Return verbatim the lines that run from the one holding "The width and" to the end of the listing, both ends included, without the pictures.

_RECORDS FOR THE TASK:_
#####

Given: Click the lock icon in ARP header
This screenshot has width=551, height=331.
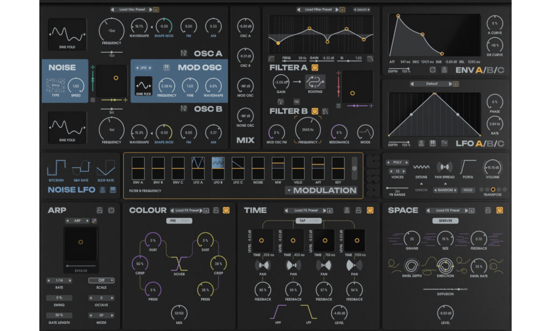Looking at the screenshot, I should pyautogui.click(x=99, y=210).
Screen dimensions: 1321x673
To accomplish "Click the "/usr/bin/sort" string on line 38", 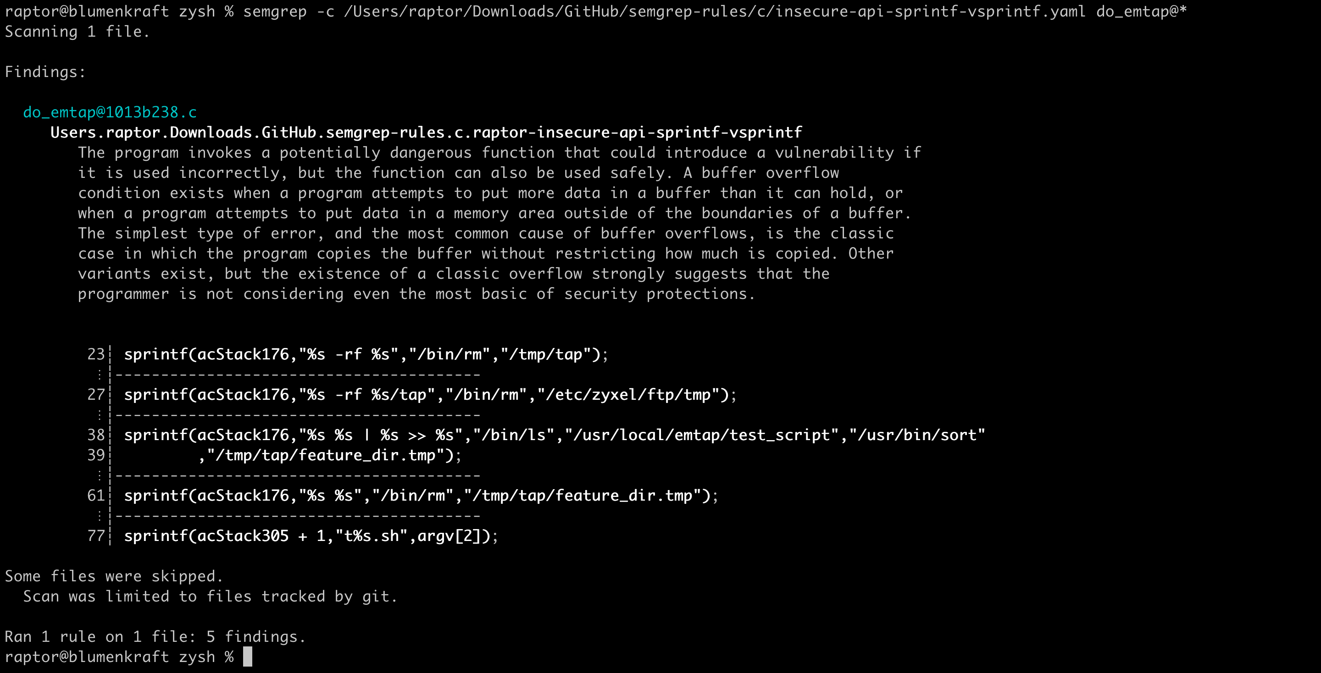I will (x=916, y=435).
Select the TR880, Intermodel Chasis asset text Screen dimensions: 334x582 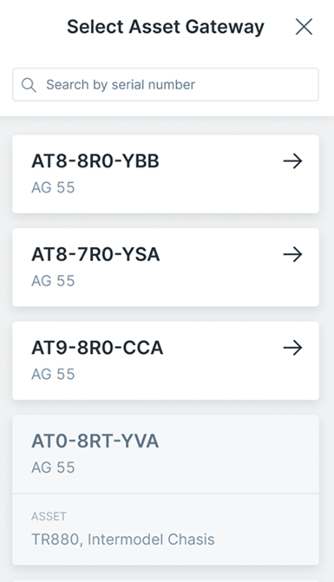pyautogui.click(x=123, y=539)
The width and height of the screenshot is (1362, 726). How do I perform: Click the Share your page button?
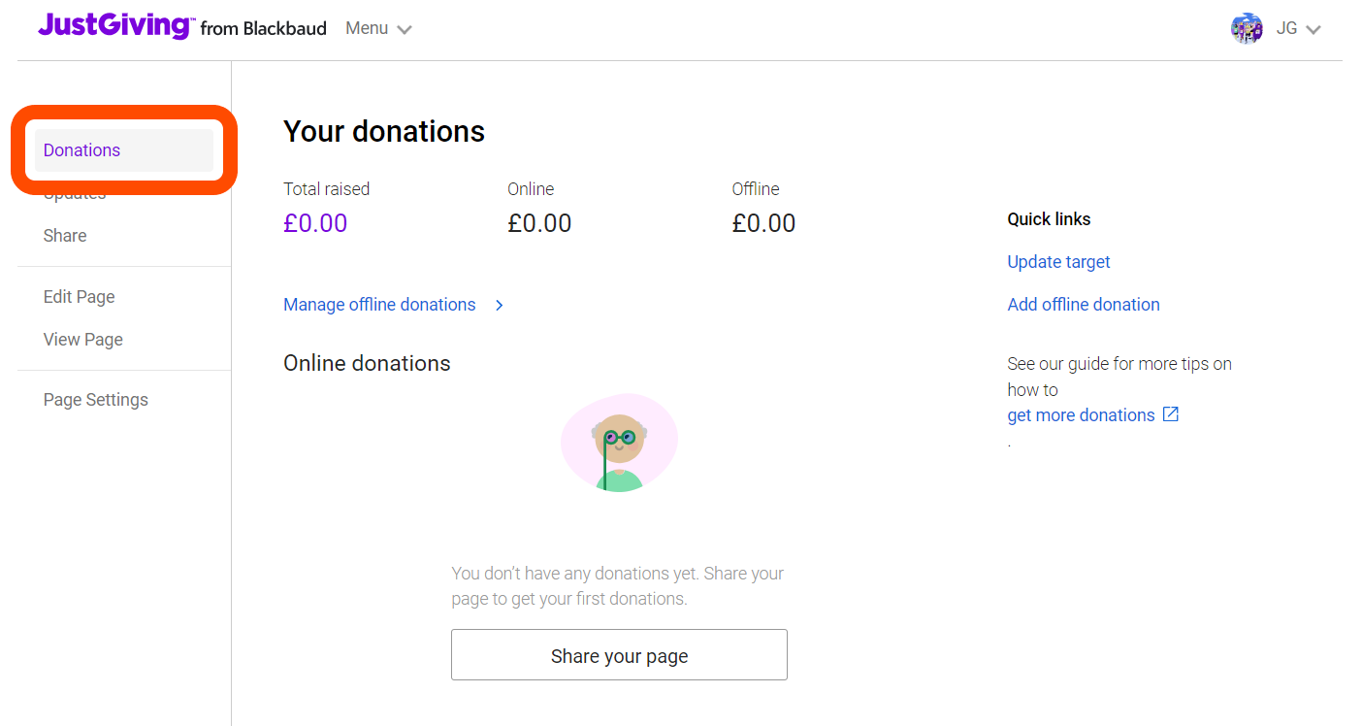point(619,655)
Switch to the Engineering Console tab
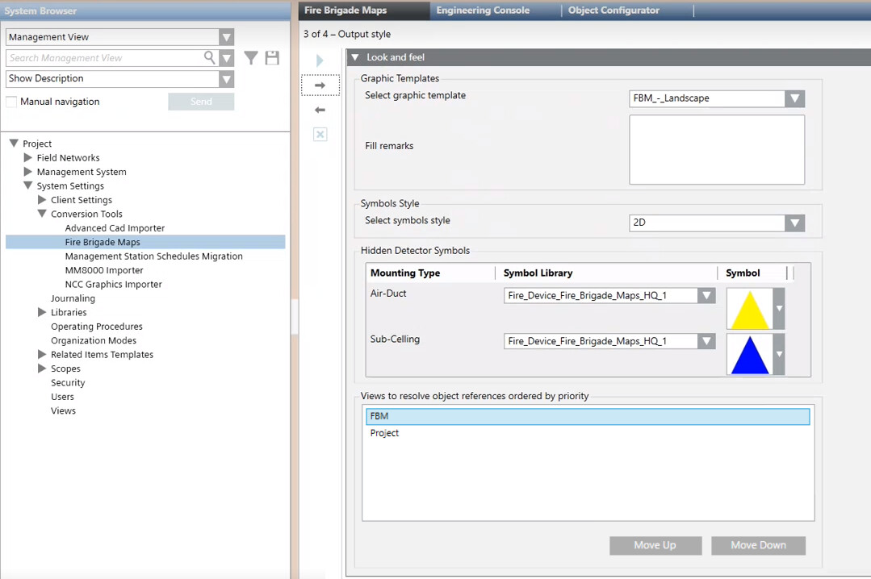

#####

_SOLUTION FOR THIS TASK:_
The width and height of the screenshot is (1362, 726). How do I perform: Click the Share your page button?
point(619,655)
Switch to the Engineering Console tab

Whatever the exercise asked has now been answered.